Cambridge, Mass. — NeuroSense Therapeutics Ltd. reported that its Phase 2b PARADIGM study of PrimeC in amyotrophic lateral sclerosis met its primary efficacy endpoint, showing a statistically significant reduction in TDP-43 levels compared with placebo.
The late-stage biotechnology company said the trial was the first randomized, double-blind, placebo-controlled clinical study to demonstrate a treatment-associated reduction of TDP-43 in people with ALS.
TDP-43 pathology is present in more than 97% of ALS cases and is considered a central factor in disease progression. NeuroSense said the reduction provides evidence that PrimeC is engaging an underlying disease mechanism.
The Phase 2b study evaluated PrimeC’s safety, tolerability, biomarker effects and efficacy in people with ALS. At Day 180, the trial’s prespecified primary endpoint, patients receiving PrimeC showed a statistically significant reduction in TDP-43 compared with placebo, with a p-value of 0.0421.
The effect continued during the full 18-month study. Participants who remained on PrimeC had lower TDP-43 levels than the placebo group at Day 540, with a p-value of less than 0.001.
The analysis used NeuroDex’s ExoSORT procedure, an immunoaffinity-based method that isolates neuron-derived extracellular vesicles. The approach allows researchers to measure neuron-derived TDP-43 and distinguish it from the protein released by non-neuronal cells and peripheral tissues.
NeuroSense said previously reported results from PARADIGM showed a 36.5% slowing of decline on the ALS Functional Rating Scale-Revised at 12 months and a 32.8% slowing at 18 months. The company also reported an approximately 15-month median survival benefit.
PrimeC was generally well tolerated, with no new safety signals observed during as many as 18 months of treatment, according to the company.
“Achieving the primary endpoint of PARADIGM with a statistically significant reduction in TDP-43 marks a defining moment for NeuroSense and for ALS research,” said Alon Ben-Noon, Chief Executive Officer of NeuroSense. “For decades, TDP-43 has been recognized as the pathological signature of ALS, yet demonstrating a treatment-associated reduction in people with ALS has remained elusive. Combined with the clinically meaningful slowing of disease progression, significant survival benefit, and consistent biomarker findings previously reported from PARADIGM, these results provide a compelling and highly differentiated body of evidence supporting PrimeC’s potential as a disease-modifying therapy. We believe this growing dataset further validates our scientific approach and positions PrimeC as one of the most comprehensively supported therapeutic candidates in ALS today.”

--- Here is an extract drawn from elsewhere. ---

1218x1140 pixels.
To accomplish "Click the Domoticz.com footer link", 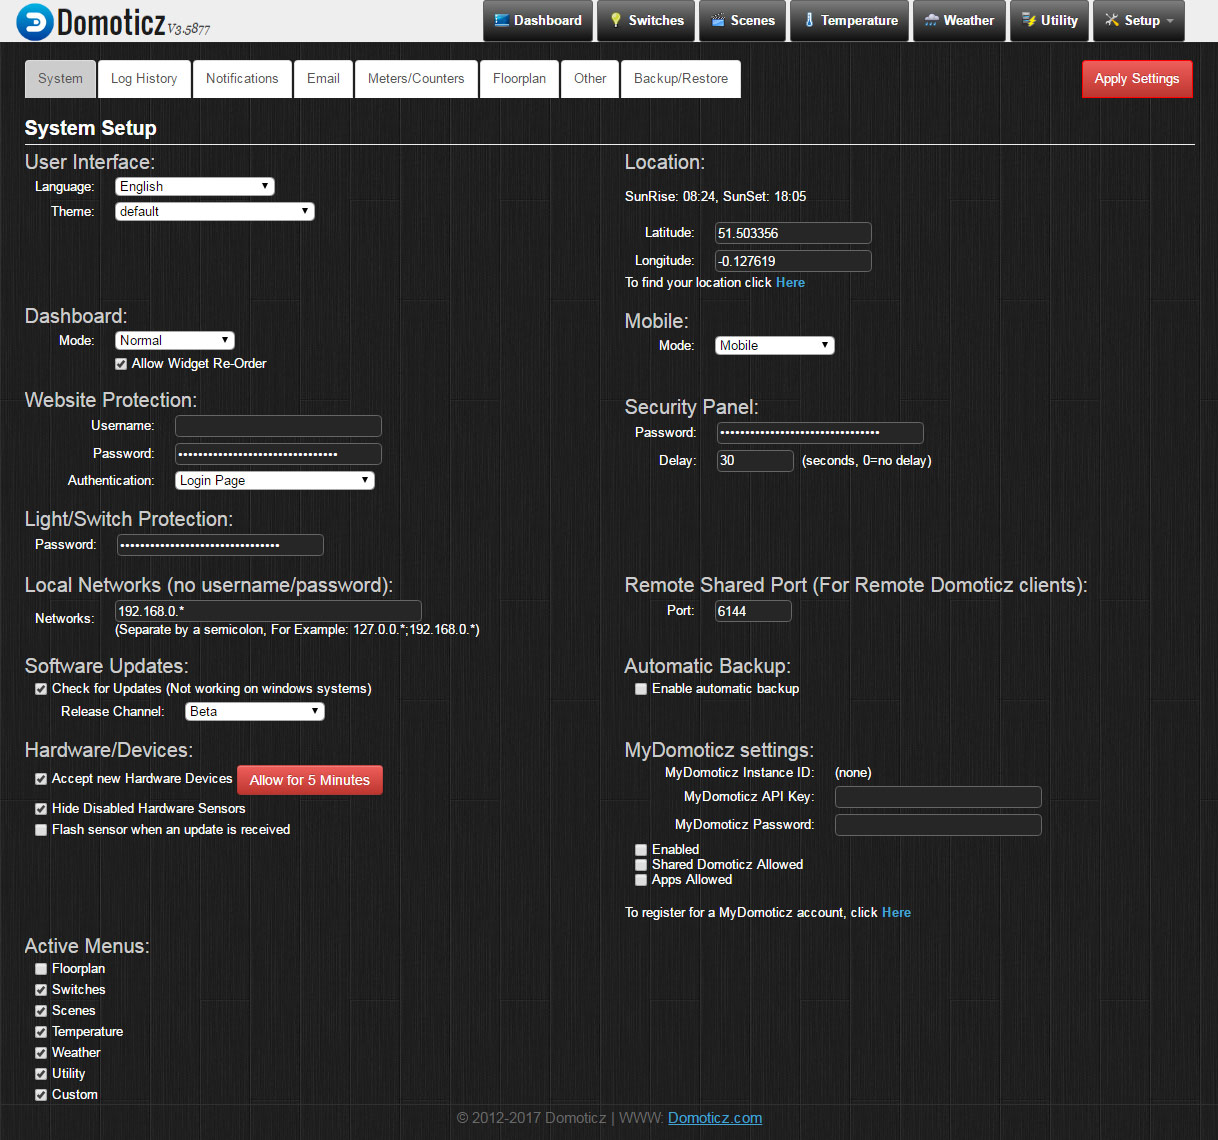I will tap(714, 1118).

The company said PrimeC demonstrated effects across TDP-43, iron-regulatory mechanisms and ALS-associated microRNA, supporting its potential activity against multiple disease pathways.
“One of the central questions in ALS drug development is whether a therapy is truly affecting the underlying biology of the disease,” said Prof. Merit Cudkowicz, MD, MSc, Director of the Sean M. Healey & AMG Center for ALS at Massachusetts General Hospital, and Professor of Neurology at Harvard Medical School. “The TDP-43 findings reported in PARADIGM are particularly important because they suggest target engagement of a pathological process present in the majority of people with ALS. When viewed together with the previously reported safety, biomarker and clinical outcome data, and the high unmet need, these results provide compelling data supporting advancement into a confirmatory Phase 3 clinical trial.”
“It is remarkable to see that the increase in NDE-associated TDP-43 observed in the placebo group follows the same trajectory as that identified in our longitudinal studies. This effect, together with the positive outcome of PARADIGM, highlights the promise of TDP-43 as a biomarker for monitoring treatment response,” said Erez Eitan, Chief Executive Officer of NeuroDex.
NeuroSense has received clearance from the U.S. Food and Drug Administration to begin its global Phase 3 PARAGON study. The company is preparing the trial while continuing regulatory discussions in several jurisdictions, including Canada.